Últimamente, su vida se resumía en cosas que ni ella misma podía entender del todo, pero que siempre terminaban en un mismo lugar con nombre y apellido… Druso Lemann. Los años continuaban pasando con tanta intensidad que se cuestionó seriamente si estaba haciendo lo correcto o estaba fallando miserablemente como siempre.

Le tuvo que contar todo a Sariel, puesto que ella la llamó luego de saber que estaría casi una semana de vacaciones en Minnesota.

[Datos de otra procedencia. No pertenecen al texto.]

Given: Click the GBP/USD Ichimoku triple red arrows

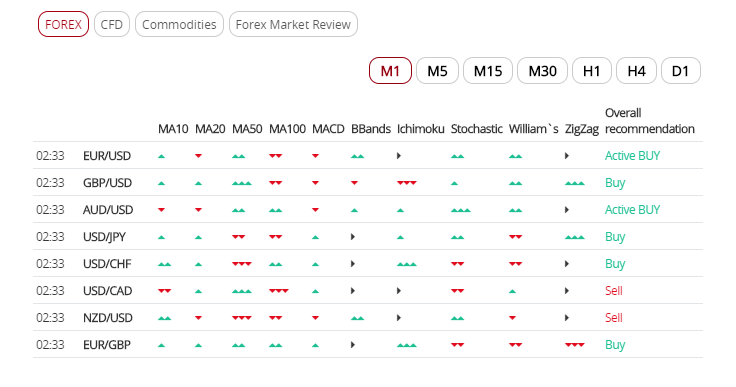Looking at the screenshot, I should click(x=406, y=183).
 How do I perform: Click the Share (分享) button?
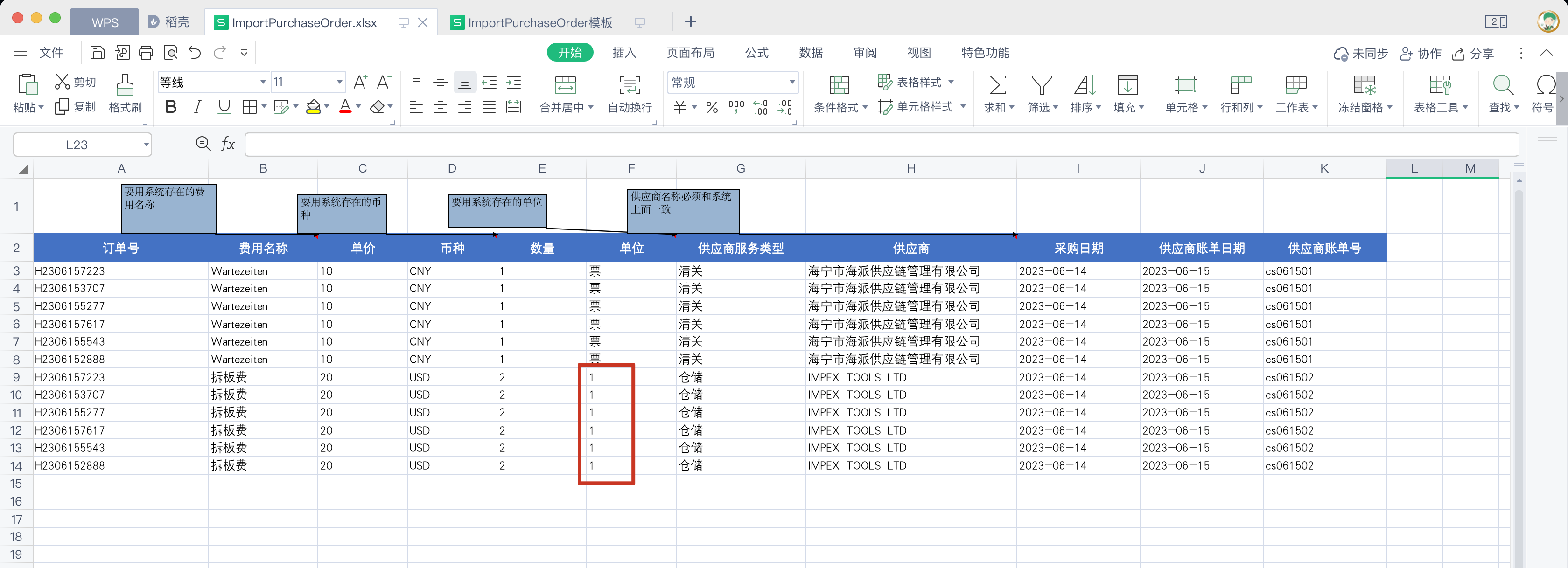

—Ese estúpido —Sariel murmuró—. Debe pedirle consejos a su hermano Niklas… ese si es un hombre, pero después de mi novio —rio bajito—. No creo que él esté tranquilo; más bien, debe al menos haberte investigado…

—Conociendo a su madre, te aseguro que cada investigación que hizo en su momento, la desvió hacia otro lado. —Ally fue hacia la puerta para recibir la comida que había pedido—. Ya no vale la pena. He pasado los últimos cinco años creyendo una cosa y al final resultó ser otra.

—Bueno, estás con muchos hombres que tienen mucho poder…

—Le voy a contar a Greg que tienes pensamientos pecaminosos —bromeó—. Espera un momento.

Abrió la puerta y le pagó la comida al chico, dejándole propina de paso.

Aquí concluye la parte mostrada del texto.